Le changement climatique menace la récolte ancestrale des dattes en Mauritanie

Errant au sommet d’une petite dune de sable dans le centre de la Mauritanie, Aliene Haimoud regardait avec découragement les palmiers dattiers jaunissants devant lui – les arbres sont en train de mourir s’ils ne sont pas déjà morts.

L’avancée du désert est frappante dans le village oasien d’Azougui, à environ 450 kilomètres au nord-est de Nouakchott, la capitale de cet Etat d’Afrique de l’Ouest.

Malgré l’avancée du sable qui engloutit peu à peu les arbres, les habitants se préparent pour la Guetna, la date annuelle des vendanges.

Cet événement populaire trouve ses racines dans une longue tradition nomade et implique de grandes fêtes familiales centrées autour du petit fruit sucré, principale source de revenus de la région.

« On passe de 10 à 1 000 amis », s’enthousiasme un habitant.

Mais quand un palmier meurt, c’est un peu de la vie de chaque village qui s’éteint.

« A cause du sable, les gens sont obligés de s’installer ailleurs, car ici il ne peut plus y avoir de récoltes », explique Haimoud, président de l’association coopérative locale.

Près de 20 000 palmiers ont péri depuis les années 1980 et son village se vide chaque année, dit-il.

Comme d’autres pays d’Afrique de l’Ouest et de la région du Sahel, la Mauritanie est en première ligne du changement climatique.

Selon un rapport de 2022 du Haut-Commissariat des Nations Unies aux droits de l’homme, les températures dans la région augmentent 1,5 fois plus vite que la moyenne mondiale, tandis que les précipitations sont irrégulières et les saisons humides diminuent.

En Mauritanie, le gouvernement a tenté de stopper la désertification en plantant des arbres pour repousser l’assaut du sable.

Mais la variété de prosopis choisie a provoqué un assèchement encore plus important du sol, aggravant encore la fragilité des palmiers.

A environ 70 kilomètres plus au sud, l’oasis verte de M’Heiret a également été décimée.

Quelque 6 000 palmiers, déjà fragilisés par des années de sécheresse, ont été emportés il y a deux ans par la crue massive d’un oued, un ruisseau qui se forme pendant la saison des pluies.

Les arbres se trouvent désormais dans le lit de la rivière, qui est complètement sec à cette époque de l’année.

« Cet endroit était autrefois plein de palmiers », a déclaré Amou Dehah, qui était maire du village à l’époque.

« Leurs propriétaires sont toujours là, mais il ne leur reste plus rien », a-t-il ajouté.

« Seule source de revenus »

« S’il n’y a plus de palmiers, il n’y a plus de travail.

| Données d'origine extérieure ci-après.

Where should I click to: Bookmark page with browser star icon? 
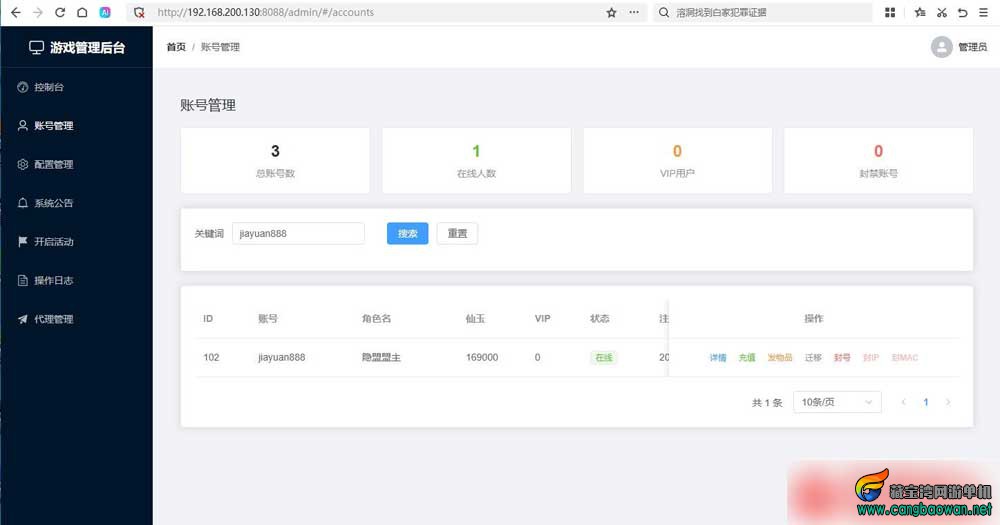pos(611,12)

S’il n’y a pas de travail, il n’y a pas d’argent », a déclaré Dehah.

« Il faut trouver une solution. Si on ne le fait pas, les gens iront vivre ailleurs, car c’est notre seule source de revenus », a-t-il ajouté.

A ses côtés, Mohamed Mahmoud Ould Brihm, 56 ans, se dit inquiet pour ses 50 palmiers plantés à proximité de l’oued et transmis de génération en génération.

« Bien sûr, j’ai peur de tout perdre. J’ai même peur que ma maison soit détruite », dit-il.

Les habitants de M’Heiret, réputée pour la qualité et la variété de ses dattes, ont réclamé la construction d’un barrage qui, selon eux, servirait de tampon contre les futures pluies et créerait des conditions de croissance favorables.

«Le barrage est la meilleure solution», estime Houdy Sidina, professeur de biologie et d’agronomie à l’Université de Nouakchott.

« Cela permet de lutter contre la sécheresse, d’irriguer les palmiers et de prévenir les inondations », a-t-il ajouté.

Sidina a fait référence au barrage de Seguelil de la région, inauguré en 2019, qui irrigue en permanence l’oasis environnante, transformant la vie des populations locales.

Le gouvernement a également amélioré les systèmes d’irrigation, fourni des panneaux solaires et planté de nouveaux palmiers dattiers pour les agriculteurs pauvres, a déclaré Sidi Ahmed, président d’un réseau de groupes pour le développement durable des oasis.

Dans son jardin d’une vingtaine de palmiers près de la capitale régionale d’Atar, Moustapha Chibany a cueilli une datte succulente et l’a mise dans sa bouche.

« Ce qui m’intéresse, ce n’est pas l’aspect économique, c’est l’amour des dattes. Sans elles, il n’y aurait pas de vie ici, dans des conditions aussi hostiles », dit-il.

Face à la concurrence des dattes d’Afrique du Nord, Chibany estime que le partage des techniques les plus efficaces, la lutte contre le gaspillage et la promotion des espèces de meilleure qualité, contribueraient à relancer la filière mauritanienne.